En Russie, outre les oeufs de volaille peints ou décorés, les grands bourgeois et les aristocrates d’avant la Révolution offraient des oeufs en métal précieux, gravés et niellés ou émaillés, ou en pierres semi-précieuses ou précieuses. En 1885 le Tzar Alexandre III commande à Pierre-Carl Fabergé un oeuf pour sa femme Maria Feodorovna (Dagmar de Danmark): ce sera l’oeuf à la poule, le premier des dix que le génial joailler de Saint-Petersbourg réalisera pour lui. Son fils Nicolas II en fera réaliser 44 entre 1895 et 1916: 22 pour son épouse Aleksandra Feodorovna (Alix de Hesse-Darmstadt) et 22 pour sa mère, l’impératrice douairière.

 

Oeuf Fabergé

 

Fabergé a également réalisé des oeufs pour l’industriel moscovite Aleksandr Kelch, pour le prince Youssoupov et pour d’autres aristocrates russes, mais aussi pour Consuelo Vanderbilt, duchesse de Marlborough et les Rothschild.

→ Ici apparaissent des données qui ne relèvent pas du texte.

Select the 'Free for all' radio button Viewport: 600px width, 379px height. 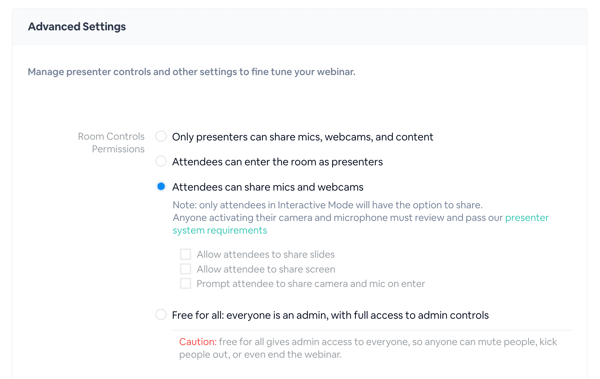click(161, 315)
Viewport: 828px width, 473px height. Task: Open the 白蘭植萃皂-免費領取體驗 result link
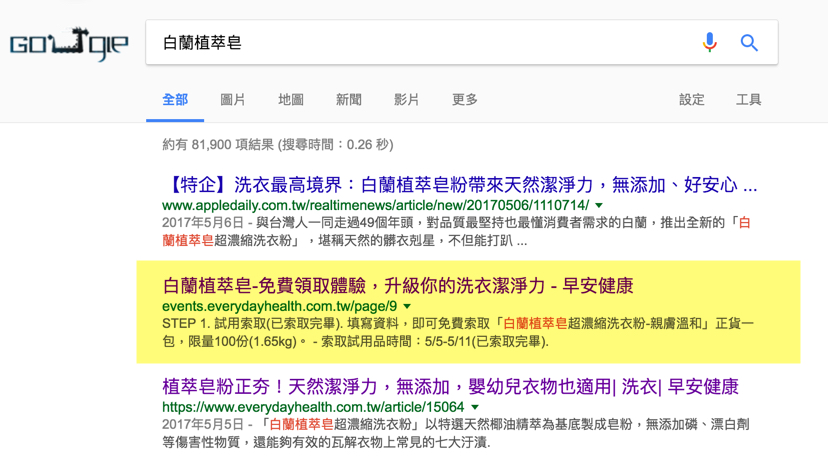pos(397,286)
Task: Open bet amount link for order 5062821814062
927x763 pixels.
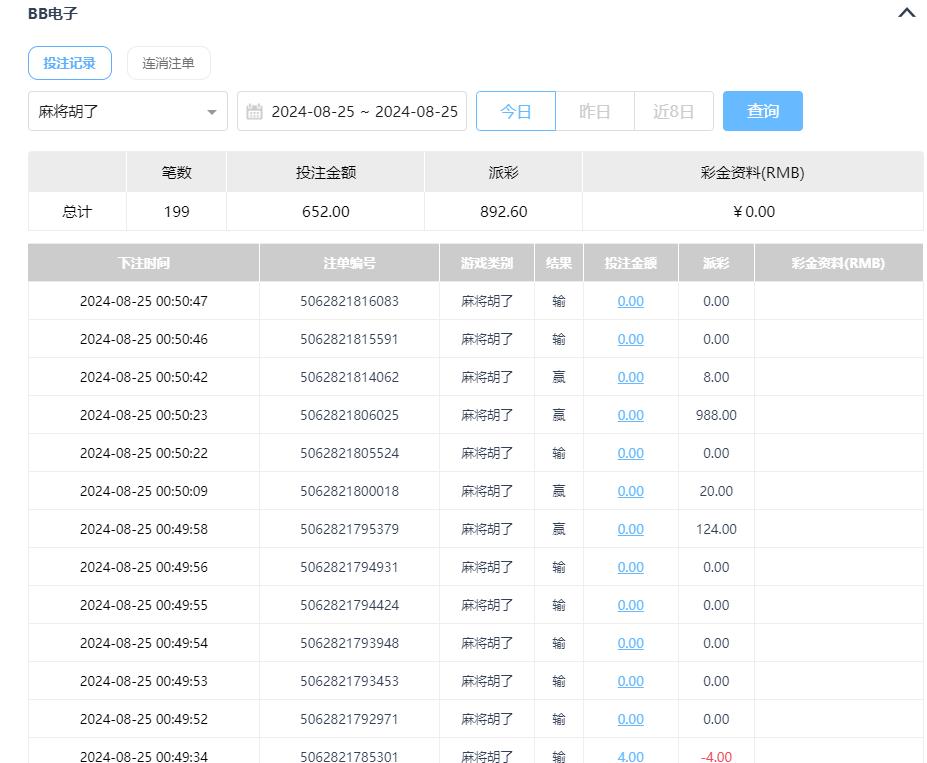Action: click(630, 377)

Aujourd’hui certains de ces oeufs précieux et mondialement connus font partie des collections du Cremlin; d’autres, rassemblés au fil des ans par le miliardaire américain Malcom Forbes, ont été rachetés par le magnat russe Viktor Vekselberg qui les a confiés au musée Fabergé de Saint-Pétersbourg; les oeufs restants sont dispersés parmi des musées et des collectionneurs privés (dont la reine Elisabeth II du Royaume-Uni). Ces merveilles sont parfois prêtées pour des expositions où tout le monde peut les admirer.